Preservation of Indigenous Knowledge, Languages, and Education to be Prioritized 

The Policy Dialogue on Indigenous Knowledge and Education event organized by the Education and Digital Transformation working group brought together leaders representing indigenous communities, highlighting the importance of indigenous knowledge and education. The six distinguished speakers representing different indigenous communities spoke in three languages: Spanish, Portuguese, and Hindi, with live English translation. 118 participants representing 13 countries attended the virtual event. 

C20 Education and Digital Transformation Coordinator Dr. Prema Nedungadi, Director, Amrita CREATE, and Chairperson, School of Computing, Amritapuri, Amrita University, said the university runs the Live-in-Labs program. Students and faculty members visit rural villages and indigenous communities.

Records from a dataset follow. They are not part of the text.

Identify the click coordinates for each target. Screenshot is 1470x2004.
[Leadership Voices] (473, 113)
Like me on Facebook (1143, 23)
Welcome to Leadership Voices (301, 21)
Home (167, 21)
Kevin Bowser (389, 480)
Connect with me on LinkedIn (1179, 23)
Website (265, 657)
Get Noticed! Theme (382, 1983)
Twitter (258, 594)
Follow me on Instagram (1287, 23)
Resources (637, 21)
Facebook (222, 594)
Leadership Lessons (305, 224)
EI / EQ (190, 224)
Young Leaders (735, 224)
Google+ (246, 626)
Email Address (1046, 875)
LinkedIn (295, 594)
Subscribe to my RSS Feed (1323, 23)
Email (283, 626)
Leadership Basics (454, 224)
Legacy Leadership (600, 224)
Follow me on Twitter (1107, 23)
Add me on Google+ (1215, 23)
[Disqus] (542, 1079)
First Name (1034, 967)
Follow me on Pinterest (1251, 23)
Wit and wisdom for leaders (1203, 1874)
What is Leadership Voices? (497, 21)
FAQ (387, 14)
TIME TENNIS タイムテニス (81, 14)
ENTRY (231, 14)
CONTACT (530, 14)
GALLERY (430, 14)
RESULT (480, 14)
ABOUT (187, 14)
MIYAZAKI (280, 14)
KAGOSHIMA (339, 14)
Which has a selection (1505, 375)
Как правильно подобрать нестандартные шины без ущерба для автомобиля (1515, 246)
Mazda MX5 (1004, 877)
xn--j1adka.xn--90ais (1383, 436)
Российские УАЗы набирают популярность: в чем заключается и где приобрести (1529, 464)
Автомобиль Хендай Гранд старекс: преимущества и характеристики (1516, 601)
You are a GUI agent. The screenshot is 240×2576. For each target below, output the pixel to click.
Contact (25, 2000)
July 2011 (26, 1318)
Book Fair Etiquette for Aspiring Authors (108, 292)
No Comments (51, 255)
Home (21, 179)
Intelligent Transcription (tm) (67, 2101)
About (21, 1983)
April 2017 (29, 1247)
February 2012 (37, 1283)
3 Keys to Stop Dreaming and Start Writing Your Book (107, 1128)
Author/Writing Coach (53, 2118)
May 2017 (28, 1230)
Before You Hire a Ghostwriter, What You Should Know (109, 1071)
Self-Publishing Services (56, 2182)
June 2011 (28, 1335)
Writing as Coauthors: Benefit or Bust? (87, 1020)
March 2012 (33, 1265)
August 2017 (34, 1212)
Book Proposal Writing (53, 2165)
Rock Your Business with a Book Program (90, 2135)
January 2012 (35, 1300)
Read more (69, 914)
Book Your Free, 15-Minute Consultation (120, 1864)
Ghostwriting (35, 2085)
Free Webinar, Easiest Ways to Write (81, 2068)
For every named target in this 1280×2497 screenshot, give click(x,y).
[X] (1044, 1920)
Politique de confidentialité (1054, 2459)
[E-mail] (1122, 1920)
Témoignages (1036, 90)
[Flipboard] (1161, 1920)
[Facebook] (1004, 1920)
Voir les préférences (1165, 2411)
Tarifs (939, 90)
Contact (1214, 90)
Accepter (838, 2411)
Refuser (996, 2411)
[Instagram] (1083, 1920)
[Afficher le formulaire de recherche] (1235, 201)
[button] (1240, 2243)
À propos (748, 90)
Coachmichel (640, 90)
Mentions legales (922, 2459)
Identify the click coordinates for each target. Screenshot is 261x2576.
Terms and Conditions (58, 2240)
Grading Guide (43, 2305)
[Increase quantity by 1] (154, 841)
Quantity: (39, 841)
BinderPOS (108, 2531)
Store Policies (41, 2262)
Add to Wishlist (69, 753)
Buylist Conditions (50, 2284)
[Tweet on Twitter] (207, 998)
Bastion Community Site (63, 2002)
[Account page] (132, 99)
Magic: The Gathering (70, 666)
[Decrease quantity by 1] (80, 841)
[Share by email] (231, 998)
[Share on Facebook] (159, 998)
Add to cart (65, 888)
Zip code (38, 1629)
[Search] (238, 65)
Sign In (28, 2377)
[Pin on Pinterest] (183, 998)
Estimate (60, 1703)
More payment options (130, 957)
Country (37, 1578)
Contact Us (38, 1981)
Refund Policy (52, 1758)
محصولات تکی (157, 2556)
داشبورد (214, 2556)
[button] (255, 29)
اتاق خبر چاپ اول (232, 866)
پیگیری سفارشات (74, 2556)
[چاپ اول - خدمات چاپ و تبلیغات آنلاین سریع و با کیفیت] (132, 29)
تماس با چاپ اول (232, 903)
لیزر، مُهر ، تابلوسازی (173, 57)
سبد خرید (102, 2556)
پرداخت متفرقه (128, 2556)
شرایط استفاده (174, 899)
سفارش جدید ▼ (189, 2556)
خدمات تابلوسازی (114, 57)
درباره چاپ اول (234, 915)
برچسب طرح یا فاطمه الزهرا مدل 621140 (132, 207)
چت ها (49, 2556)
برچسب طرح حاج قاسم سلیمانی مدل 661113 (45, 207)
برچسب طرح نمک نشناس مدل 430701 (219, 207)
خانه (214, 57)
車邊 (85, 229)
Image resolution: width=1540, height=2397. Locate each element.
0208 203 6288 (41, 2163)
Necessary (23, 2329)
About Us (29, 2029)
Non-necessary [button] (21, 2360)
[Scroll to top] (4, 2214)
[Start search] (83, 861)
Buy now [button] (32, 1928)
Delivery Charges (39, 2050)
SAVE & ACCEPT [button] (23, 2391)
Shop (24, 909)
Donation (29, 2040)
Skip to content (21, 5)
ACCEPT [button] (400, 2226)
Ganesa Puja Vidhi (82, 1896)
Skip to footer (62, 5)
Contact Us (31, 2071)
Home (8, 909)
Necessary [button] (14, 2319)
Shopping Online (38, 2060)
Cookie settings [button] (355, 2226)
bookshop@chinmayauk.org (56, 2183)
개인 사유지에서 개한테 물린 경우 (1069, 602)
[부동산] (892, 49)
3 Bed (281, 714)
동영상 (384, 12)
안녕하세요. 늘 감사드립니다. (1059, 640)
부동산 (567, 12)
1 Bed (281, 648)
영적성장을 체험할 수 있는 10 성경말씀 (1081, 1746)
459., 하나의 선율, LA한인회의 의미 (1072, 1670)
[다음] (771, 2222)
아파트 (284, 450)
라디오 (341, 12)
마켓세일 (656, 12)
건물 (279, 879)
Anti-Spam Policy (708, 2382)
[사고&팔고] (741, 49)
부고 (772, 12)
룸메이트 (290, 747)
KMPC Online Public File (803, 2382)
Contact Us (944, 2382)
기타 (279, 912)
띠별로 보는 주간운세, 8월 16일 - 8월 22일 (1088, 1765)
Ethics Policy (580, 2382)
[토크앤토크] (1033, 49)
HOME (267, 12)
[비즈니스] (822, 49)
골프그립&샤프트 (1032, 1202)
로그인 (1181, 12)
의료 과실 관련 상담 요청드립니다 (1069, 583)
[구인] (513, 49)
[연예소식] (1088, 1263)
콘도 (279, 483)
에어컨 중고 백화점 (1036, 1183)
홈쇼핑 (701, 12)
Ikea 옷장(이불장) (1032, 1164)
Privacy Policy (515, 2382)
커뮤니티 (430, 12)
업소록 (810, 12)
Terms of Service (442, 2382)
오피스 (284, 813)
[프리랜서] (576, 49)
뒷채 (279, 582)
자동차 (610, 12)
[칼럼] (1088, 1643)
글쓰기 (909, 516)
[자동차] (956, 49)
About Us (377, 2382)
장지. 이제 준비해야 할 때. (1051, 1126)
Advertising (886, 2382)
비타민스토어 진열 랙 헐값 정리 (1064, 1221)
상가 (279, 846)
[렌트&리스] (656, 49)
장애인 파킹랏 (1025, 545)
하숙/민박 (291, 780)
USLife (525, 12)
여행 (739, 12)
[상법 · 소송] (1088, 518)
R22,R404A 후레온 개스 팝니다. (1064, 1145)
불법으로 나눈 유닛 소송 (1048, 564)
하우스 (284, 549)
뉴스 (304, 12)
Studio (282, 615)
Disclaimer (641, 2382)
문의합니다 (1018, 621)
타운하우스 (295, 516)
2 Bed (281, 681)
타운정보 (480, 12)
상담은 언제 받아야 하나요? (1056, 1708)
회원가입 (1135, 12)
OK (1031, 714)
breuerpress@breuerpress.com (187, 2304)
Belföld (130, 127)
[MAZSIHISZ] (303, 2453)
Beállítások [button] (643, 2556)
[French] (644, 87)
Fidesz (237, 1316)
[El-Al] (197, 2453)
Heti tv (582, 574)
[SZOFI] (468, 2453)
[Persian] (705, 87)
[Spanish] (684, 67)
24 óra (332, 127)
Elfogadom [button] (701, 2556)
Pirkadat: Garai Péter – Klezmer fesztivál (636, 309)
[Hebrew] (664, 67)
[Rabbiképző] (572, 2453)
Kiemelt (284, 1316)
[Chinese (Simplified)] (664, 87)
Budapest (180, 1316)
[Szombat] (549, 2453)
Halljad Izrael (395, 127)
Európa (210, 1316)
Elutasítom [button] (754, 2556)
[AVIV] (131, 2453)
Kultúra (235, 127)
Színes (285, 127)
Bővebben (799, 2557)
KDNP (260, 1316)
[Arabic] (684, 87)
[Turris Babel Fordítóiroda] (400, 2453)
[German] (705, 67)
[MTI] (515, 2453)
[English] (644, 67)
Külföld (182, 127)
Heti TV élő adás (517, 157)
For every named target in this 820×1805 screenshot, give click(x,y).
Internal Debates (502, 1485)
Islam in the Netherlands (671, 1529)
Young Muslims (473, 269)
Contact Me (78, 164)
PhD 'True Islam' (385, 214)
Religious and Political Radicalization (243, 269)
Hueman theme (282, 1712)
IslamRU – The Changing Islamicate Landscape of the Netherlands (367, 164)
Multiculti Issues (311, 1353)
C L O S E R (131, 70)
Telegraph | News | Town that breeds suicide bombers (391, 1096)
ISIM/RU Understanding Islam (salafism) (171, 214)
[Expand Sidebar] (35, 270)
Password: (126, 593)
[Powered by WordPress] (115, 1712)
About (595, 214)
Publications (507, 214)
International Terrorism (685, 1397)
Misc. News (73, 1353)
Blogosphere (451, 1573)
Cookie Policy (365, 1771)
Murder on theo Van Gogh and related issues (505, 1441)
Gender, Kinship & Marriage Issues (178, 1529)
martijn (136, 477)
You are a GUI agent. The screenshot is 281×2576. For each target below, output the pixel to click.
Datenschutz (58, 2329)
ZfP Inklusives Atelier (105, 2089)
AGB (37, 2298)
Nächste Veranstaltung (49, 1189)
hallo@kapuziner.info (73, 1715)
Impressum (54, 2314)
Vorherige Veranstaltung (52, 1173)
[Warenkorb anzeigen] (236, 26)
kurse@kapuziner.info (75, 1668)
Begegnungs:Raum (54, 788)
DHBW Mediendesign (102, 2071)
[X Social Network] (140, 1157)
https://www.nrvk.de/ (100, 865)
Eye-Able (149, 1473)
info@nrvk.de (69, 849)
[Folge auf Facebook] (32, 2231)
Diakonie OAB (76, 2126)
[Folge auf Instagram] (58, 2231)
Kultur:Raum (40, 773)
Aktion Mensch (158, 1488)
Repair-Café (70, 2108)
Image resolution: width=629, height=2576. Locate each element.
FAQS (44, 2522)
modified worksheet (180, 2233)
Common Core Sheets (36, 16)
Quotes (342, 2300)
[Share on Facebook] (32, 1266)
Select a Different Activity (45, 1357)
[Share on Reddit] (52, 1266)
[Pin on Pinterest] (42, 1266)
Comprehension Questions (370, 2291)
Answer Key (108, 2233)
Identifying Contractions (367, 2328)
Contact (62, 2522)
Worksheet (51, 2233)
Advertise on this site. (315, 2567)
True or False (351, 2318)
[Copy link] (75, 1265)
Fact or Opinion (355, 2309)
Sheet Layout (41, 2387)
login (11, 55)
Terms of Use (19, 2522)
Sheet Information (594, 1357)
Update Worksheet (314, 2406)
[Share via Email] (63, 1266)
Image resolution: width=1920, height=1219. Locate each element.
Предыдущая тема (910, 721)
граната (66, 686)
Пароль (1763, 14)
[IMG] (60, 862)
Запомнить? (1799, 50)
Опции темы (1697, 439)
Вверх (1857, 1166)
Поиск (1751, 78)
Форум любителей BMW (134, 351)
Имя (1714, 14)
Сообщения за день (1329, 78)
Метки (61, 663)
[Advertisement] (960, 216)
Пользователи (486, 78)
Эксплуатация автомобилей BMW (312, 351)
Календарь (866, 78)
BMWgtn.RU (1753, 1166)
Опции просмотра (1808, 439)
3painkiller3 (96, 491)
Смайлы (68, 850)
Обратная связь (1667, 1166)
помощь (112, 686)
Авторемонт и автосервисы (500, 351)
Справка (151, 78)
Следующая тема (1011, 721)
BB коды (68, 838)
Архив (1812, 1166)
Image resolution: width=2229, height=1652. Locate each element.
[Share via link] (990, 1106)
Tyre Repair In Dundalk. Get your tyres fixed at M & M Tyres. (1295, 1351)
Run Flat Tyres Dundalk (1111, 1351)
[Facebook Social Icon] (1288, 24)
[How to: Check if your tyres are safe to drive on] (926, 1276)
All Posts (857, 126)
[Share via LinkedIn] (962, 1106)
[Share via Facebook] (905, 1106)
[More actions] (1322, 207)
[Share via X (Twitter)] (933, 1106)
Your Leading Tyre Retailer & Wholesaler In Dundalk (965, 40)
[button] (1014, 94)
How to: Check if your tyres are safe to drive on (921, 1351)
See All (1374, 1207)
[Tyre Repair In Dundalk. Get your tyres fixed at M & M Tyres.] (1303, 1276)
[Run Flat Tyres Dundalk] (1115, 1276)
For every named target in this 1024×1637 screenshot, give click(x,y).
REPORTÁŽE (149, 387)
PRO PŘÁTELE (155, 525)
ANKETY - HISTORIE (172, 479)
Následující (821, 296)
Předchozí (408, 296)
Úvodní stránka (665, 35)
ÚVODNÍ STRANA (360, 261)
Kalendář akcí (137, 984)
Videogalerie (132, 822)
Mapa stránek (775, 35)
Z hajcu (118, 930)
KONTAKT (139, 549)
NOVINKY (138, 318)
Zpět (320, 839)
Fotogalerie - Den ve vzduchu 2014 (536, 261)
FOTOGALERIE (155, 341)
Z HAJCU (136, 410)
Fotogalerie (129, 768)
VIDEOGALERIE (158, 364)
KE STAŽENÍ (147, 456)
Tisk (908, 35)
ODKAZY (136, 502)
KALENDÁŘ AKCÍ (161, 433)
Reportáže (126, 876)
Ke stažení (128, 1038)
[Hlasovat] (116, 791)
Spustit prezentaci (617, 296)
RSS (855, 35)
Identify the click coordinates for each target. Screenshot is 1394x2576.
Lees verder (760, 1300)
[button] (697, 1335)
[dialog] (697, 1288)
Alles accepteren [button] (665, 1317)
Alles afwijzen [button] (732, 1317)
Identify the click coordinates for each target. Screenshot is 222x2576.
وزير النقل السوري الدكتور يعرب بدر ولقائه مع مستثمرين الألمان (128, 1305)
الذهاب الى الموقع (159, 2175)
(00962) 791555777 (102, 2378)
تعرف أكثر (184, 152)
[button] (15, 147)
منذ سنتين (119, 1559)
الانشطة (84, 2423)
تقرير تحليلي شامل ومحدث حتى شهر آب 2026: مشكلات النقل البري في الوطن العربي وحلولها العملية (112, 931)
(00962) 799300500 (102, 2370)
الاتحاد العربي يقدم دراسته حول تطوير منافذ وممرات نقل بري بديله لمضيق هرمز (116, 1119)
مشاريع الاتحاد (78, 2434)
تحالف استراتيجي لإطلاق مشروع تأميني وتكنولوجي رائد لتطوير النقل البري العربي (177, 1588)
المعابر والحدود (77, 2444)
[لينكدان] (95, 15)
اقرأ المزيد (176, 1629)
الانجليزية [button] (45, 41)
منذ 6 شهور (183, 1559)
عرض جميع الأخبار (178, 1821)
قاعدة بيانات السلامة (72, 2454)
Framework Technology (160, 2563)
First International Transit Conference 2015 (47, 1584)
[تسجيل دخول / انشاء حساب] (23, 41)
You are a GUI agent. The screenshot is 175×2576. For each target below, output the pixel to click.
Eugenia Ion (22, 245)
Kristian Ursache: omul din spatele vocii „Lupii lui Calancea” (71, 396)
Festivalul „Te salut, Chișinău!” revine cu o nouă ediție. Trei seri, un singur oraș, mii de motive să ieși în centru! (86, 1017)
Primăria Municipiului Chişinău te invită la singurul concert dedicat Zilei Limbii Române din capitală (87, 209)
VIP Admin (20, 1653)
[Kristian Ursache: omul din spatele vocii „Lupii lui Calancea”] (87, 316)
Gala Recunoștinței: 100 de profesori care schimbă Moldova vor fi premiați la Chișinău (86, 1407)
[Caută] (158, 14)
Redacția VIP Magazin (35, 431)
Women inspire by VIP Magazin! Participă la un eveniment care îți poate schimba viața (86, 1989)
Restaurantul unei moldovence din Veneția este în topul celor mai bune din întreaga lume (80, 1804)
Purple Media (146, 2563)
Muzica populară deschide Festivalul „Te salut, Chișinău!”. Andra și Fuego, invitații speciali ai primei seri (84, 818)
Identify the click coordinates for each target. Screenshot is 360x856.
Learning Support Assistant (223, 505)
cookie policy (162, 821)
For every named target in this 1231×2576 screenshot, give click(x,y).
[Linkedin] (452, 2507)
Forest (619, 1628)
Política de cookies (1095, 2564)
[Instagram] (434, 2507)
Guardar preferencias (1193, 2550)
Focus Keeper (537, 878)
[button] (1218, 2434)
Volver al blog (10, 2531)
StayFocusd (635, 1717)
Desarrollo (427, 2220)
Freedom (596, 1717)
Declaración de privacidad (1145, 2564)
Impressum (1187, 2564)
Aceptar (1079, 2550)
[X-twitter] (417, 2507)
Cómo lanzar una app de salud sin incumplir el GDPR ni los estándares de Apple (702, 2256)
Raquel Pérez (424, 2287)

They work collaboratively with them to find solutions to various challenges they face problems. 

The session’s moderator Emilie Barrucand is an Anthropologist and an expert in positive impacts on man and nature, with over 22 years of experience working with indigenous peoples living in the Amazon and the Atlantic Forest in Brazil to protect their cultural heritage and languages and defend their rights. She’s the Founder and Director of the French NGO Wayanga. 

Lindsey Vandita supports Amazon communities in Ecuador through her project Sacha Spirit (Spirit of the Forest) and Amazon Action, linking communities to other organizations that can help. According to her, indigenous communities are still caught in a post-colonial paradigm. The solutions proposed include training professionals from the indigenous communities, providing meals to children, and gaining financial support to improve classrooms with IT support. 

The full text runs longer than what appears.